Dry Eyes – Symptoms, Causes, and More

Symptoms

Dry eyes, or dry eye syndrome, as the name suggests is a condition when the surface of the eye isn’t adequately lubricated. The primary reason for this condition is inefficient functioning of the tear ducts in the eyes. Millions of people in the United States suffer from dry eyes.

Tears and dry eyes

The cornea is the dome-shaped outer surface of the eye. Basal tears are a fluid mixture secreted by the tear glands located near your eyes. These tears are produced to keep the eyes constantly lubricated. Tears do this by continuously layering themselves on the surface of the cornea, serving as liquid protection.

This way, tears keep the eyes moisturized by being released with every blink, and never lets them dry. Tears also aid in clearer vision by helping light focus on the pupil,

If your eyes don’t receive an adequate amount of basal tears, or the composition of the tears is abnormal, your eyes will experience difficulty seeing clearly and functioning normally.

Tears are made up of three layers

Oil/Lipid layer: This is the outer layer of the tears and is made of lipids. They are secreted by the Meibomian glands. Since these are molecules of oil, they do not evaporate from the corneal surface and help retain moisture for a long time.

Aqueous layer: This is the middle layer of the tears and is made up of water-soluble protein and water. The main lacrimal gland and accessory lacrimal glands are responsible for secreted this layer of the basal tears.

Mucin layer: This is the inner layer of the teardrops and is secreted by the goblet cells. The function of this layer is to bind to the water molecules of the aqueous layer and prevent them from evaporating quickly.

Symptoms of dry eyes

Dry eyes usually occur among adults and more prevalent among females. People suffering from this condition experience an itchy feeling in the eyes. If the condition is a bit more severe, the person could experience a stinging or burning sensation.

SUPPLIED DATA:

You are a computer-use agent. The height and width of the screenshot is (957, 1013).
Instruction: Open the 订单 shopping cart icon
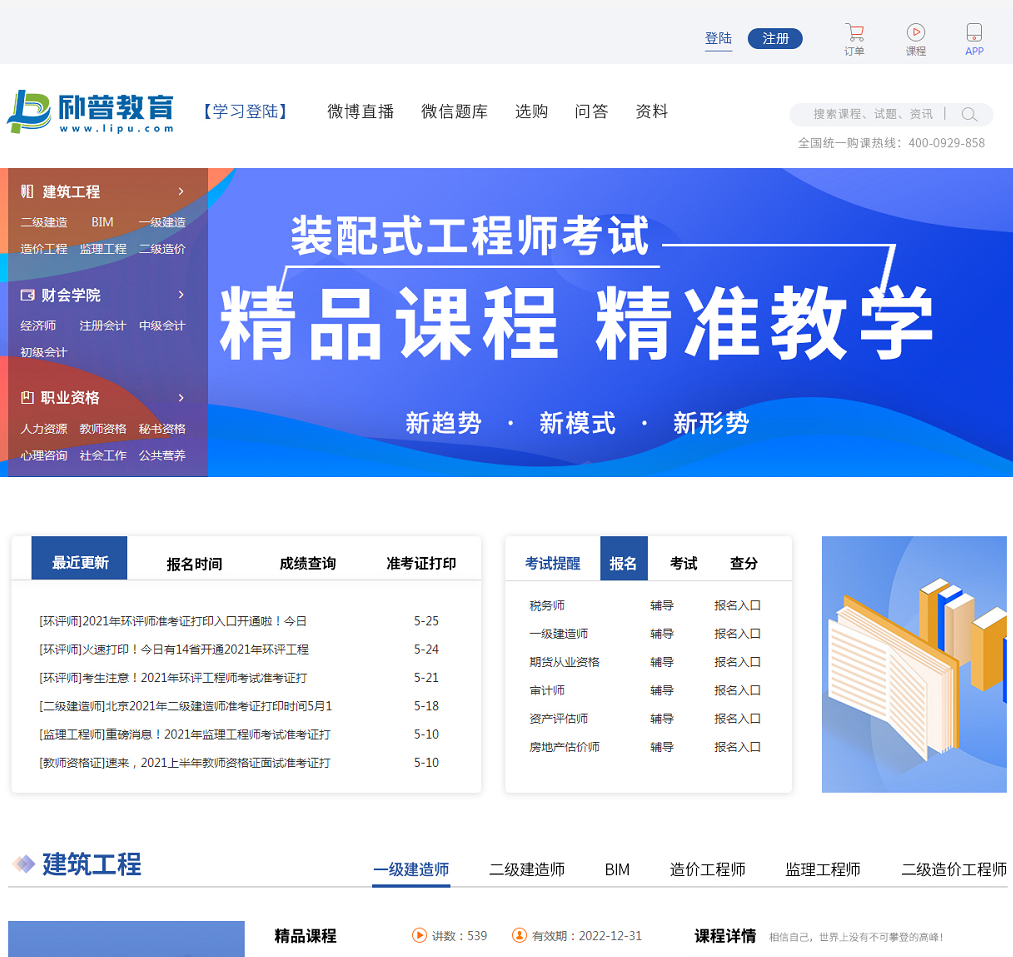click(854, 33)

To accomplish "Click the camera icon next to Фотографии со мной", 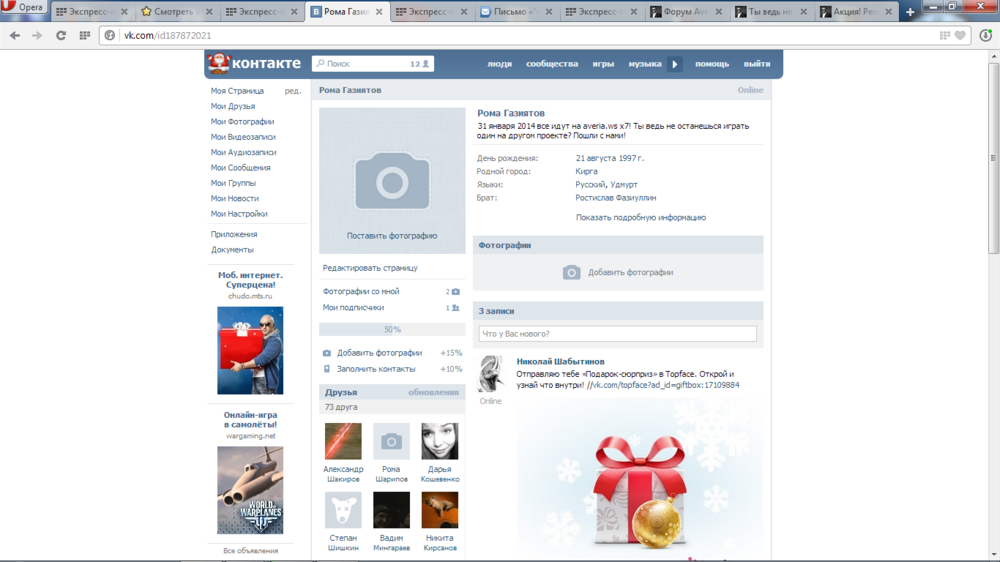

TASK 1:
Switch "goblet cells" to "mucous cells" in the dry eyes article, and give the part between "Aqueous layer: This" and "or burning sensation.", inclusive, with that change.
TASK 2:
According to the dry eyes article, which glands secrete the oil/lipid layer of tears?

EXPECTED ANSWER 1:
Aqueous layer: This is the middle layer of the tears and is made up of water-soluble protein and water. The main lacrimal gland and accessory lacrimal glands are responsible for secreted this layer of the basal tears.

Mucin layer: This is the inner layer of the teardrops and is secreted by the mucous cells. The function of this layer is to bind to the water molecules of the aqueous layer and prevent them from evaporating quickly.

Symptoms of dry eyes

Dry eyes usually occur among adults and more prevalent among females. People suffering from this condition experience an itchy feeling in the eyes. If the condition is a bit more severe, the person could experience a stinging or burning sensation.

EXPECTED ANSWER 2:
The Meibomian glands.